The Basics of Powers of Attorney
Dec. 19, 2018
A power of attorney is an estate planning document that has a variety of uses. There are several types of these documents available, and each one performs a slightly different function. One or more of these plans may be a good idea to include as part of your estate plan.
What is a Power of Attorney?
A power of attorney gives another person permission and authority to make decisions regarding various aspects of your life if you can’t make those decisions yourself or if you just want to hand over control to a friend or loved one for any other reason.
A power of attorney gives someone else, who does not have to be an attorney, the ability to make decisions for you. You are essentially authorizing this other person to act on your behalf either generally or if certain conditions are met.
You must complete a document to give this power to someone else. This document may need to be notarized or go through another type of authentication process.
Types of Powers of Attorney
Several kinds of powers of attorney may be useful for your estate plan.

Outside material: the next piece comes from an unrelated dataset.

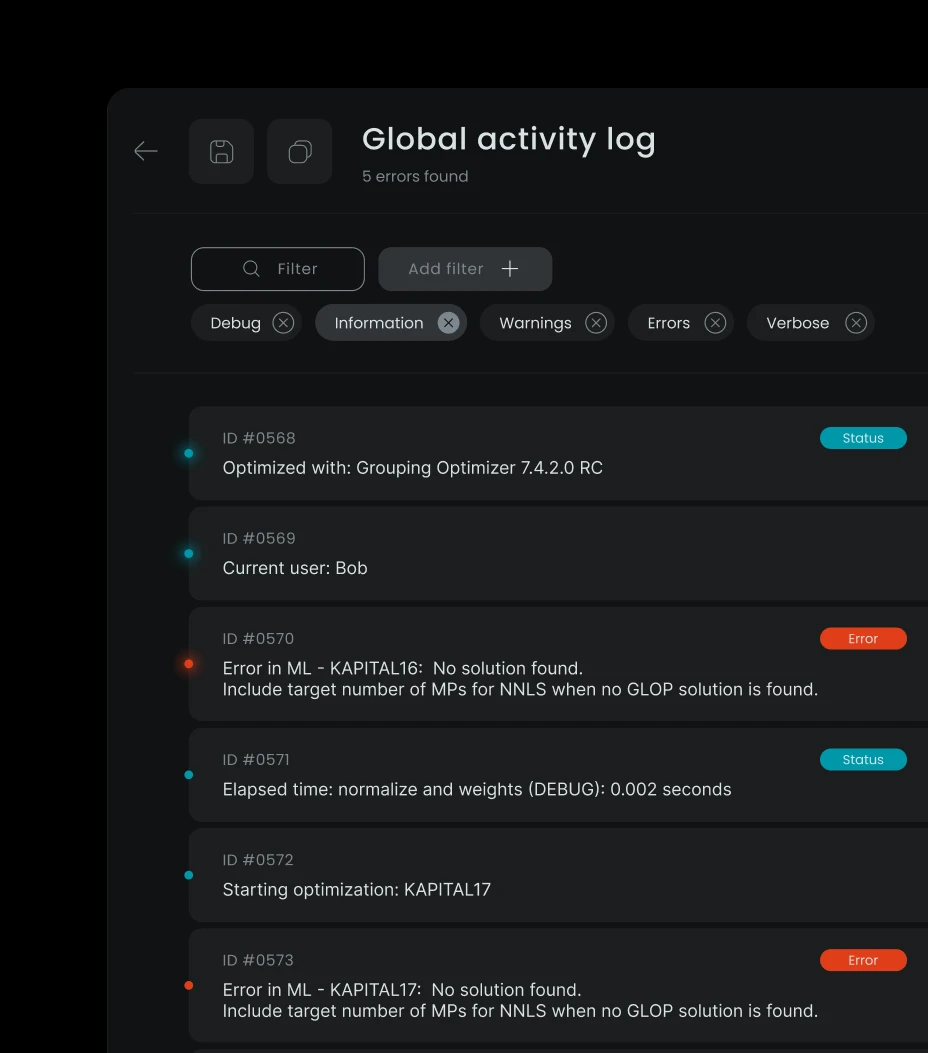This screenshot has height=1053, width=928.
Task: Click the save log icon button
Action: pos(221,151)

These often overlap in many circumstances.
General Power of Attorney. This power of attorney is the most extensive option available. It gives the agent broad authority to make decisions and take action on your behalf. These are often used in situations where you become incapacitated or you are unavailable for any other reason. It is crucial that you trust the person you are granting this power to because this type of document can be prone to abuse.
Limited or Special Power of Attorney. This document applies to only very specific aspects of your life. For example, you may want to grant someone control over a property to maintain and manage it while you are out of the country. A document that fulfills this purpose may be limited in both timeframe and scope.

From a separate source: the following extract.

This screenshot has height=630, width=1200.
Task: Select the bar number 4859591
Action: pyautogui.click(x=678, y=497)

Durable Power of Attorney. Powers of attorney are generally only valid as long as you have mental capacity. However, a durable power of attorney will still be active if you lose your mental capacity. These can either remain in effect, or they can become active when you can no longer manage your own affairs.
Springing Power of Attorney. This type document only “kicks in” if certain conditions are met. The most common example is one where you lose mental capacity, and you have arranged for a loved one to take care of your affairs if this happens.
Healthcare Power of Attorney. A healthcare power of attorney gives someone the authority to make your healthcare decisions if you are disabled due to illness or an accident. This person will provide doctors with permission to operate, for example, and they may even make the decision of whether to “pull the plug” as well. It is critical that you let this person know your expectations regarding how you want your healthcare to move forward in these situations.
Someone who creates a power of attorney must be competent at the time to do so. That means that planning ahead is vital to creating a valid, legal power of attorney document.